After Claimant sustained a work-related injury, he settled his Longshore and Harbor Workers’ Compensation Act claim for a $104,901.54 settlement, which an administrative law judge approved. Four months later, Claimant was awarded Social Security disability benefits. When the Social Security Administration (“SSA”) calculated Claimant’s monthly disability payments it did not account for Claimant’s receipt of workers’ compensation benefits. Accordingly, the SSA advised Claimant in 2008 that his monthly Social Security disability benefits would be reduced. It took the SSA three years to reduce Claimant’s benefits. When the reductions were made, Claimant lost a significant amount of income. His Social Security payments fell from $1,357.00 to $258.50, and then to zero. Part of the reduction was used to pay the overpayment caused by the delay in reducing benefits.
Soon thereafter, Claimant filed a Chapter 7 bankruptcy. The SSA was listed as an unsecured creditor for “overpayment of benefits.” The SSA discharged an overpayment debt of $43,531.00, and it began paying Claimant benefits totaling $310.00 per month. Claimant then filed an adversary complaint against the SSA alleging that the SSA wrongfully withheld a portion of his Social Security disability benefits, in violation of procedural bankruptcy rules. The SSA asked the Southern District of Illinois to dismiss the complaint and the court obliged.
The SSA is required to reduce or offset an individual’s disability benefits when that individual’s disability also entitles them to workers’ compensation benefits. The purpose for the reduction is to prevent the receipt of duplicative benefits resulting in greater than pre-injury earnings. If a claimant receives a lump sum workers’ compensation award, the SSA treats the award as if that individual were receiving a monthly award. Basically, the SSA takes the total amount of the lump sum award and approximates a rate at which the award would have been paid out over time on a monthly basis. To put it a different rate, the SSA prorates the settlement award over a period of the injured worker’s life.

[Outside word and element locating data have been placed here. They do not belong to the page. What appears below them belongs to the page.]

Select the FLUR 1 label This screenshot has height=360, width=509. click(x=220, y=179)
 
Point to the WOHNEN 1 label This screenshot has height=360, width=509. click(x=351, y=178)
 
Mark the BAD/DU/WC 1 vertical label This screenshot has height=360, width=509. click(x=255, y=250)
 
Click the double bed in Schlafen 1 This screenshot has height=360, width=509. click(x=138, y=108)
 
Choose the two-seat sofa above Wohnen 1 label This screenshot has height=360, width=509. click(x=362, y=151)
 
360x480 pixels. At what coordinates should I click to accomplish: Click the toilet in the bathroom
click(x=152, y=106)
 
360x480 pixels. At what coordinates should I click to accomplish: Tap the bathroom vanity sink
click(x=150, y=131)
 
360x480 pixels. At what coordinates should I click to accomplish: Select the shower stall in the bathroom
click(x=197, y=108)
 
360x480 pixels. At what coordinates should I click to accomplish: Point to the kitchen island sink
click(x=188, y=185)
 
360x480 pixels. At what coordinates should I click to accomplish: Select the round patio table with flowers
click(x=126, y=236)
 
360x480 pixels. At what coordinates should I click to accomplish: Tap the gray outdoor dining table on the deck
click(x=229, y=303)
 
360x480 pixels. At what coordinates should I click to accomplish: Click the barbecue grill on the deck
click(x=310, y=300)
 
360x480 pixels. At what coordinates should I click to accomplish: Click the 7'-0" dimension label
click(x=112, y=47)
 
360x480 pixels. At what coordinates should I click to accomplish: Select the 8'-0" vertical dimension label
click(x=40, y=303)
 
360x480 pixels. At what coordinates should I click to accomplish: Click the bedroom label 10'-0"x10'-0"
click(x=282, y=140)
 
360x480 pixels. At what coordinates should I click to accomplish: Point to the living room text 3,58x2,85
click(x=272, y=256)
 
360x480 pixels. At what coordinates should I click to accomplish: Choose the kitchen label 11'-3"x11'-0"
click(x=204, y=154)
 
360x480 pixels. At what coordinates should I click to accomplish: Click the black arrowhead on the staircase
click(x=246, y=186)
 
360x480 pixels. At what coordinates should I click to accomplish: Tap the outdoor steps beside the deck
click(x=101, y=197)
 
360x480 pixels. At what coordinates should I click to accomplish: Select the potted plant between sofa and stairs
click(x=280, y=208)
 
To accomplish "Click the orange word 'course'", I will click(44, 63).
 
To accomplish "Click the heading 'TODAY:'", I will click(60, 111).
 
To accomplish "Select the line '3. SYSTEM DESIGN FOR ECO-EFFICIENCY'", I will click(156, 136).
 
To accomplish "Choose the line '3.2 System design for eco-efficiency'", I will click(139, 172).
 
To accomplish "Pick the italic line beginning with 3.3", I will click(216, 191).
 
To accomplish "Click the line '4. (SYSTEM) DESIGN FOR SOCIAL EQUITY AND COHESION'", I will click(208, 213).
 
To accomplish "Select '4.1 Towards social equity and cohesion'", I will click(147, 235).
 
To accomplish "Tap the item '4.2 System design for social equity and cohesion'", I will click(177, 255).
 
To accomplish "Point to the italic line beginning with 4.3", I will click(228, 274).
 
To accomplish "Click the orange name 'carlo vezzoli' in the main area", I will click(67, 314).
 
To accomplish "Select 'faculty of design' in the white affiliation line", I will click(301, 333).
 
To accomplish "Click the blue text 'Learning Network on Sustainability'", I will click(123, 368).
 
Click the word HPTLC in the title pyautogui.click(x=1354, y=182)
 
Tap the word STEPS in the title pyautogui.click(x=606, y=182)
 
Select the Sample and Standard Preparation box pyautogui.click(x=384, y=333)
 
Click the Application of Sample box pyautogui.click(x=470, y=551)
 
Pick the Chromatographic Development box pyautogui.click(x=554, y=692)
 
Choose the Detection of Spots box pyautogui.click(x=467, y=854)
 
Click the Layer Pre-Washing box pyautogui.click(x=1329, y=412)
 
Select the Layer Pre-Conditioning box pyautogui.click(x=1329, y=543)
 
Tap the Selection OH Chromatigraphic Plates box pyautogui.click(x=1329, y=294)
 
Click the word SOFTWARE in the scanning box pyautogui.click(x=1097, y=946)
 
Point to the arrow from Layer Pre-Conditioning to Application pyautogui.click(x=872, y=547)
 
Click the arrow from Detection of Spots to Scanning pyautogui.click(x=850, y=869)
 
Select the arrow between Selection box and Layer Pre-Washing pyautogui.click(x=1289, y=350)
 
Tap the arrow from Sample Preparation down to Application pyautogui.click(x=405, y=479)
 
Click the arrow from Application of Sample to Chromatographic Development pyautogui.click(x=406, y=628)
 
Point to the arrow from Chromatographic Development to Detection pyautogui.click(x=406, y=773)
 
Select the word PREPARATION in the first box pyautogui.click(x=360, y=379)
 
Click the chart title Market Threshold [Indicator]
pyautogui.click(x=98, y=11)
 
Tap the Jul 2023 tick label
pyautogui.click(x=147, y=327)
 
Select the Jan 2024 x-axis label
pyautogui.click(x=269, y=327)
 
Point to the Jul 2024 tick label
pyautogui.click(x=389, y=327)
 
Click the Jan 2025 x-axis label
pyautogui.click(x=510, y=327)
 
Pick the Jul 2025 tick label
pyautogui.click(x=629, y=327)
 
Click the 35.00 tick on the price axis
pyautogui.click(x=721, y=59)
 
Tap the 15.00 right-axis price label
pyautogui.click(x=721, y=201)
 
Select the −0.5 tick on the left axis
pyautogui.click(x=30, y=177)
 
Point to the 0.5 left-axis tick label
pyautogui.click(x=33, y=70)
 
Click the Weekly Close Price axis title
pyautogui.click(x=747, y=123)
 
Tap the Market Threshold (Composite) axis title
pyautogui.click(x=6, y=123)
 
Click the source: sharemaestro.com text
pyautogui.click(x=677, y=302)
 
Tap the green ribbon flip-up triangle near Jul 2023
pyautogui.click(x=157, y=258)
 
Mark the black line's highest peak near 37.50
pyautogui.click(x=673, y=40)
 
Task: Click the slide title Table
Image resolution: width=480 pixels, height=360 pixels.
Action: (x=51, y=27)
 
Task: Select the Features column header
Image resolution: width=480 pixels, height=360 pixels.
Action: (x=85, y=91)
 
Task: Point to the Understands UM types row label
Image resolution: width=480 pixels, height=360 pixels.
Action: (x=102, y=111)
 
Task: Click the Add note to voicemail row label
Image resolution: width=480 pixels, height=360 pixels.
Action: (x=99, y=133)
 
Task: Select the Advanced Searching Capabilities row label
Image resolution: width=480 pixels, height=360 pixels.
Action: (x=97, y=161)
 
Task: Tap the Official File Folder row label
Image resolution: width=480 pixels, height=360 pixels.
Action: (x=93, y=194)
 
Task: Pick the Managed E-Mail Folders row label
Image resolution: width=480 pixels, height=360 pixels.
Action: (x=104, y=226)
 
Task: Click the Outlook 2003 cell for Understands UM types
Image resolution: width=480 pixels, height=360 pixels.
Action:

Here, the SSA’s actions were entirely proper. The court rejected Claimant’s argument that the SSA was not entitled to prorate a workers’ compensation settlement when an injured worker files a bankruptcy petition. Moreover the SSA actually did discharged the $43,531.00 pre-petition debt. It was not even attempting to recover that sum. Accordingly, Claimant’s complaint was dismissed.
Zimmerman v. SSA, 2013 WL 3380170 (S.D. Ill. Jul. 8, 2013).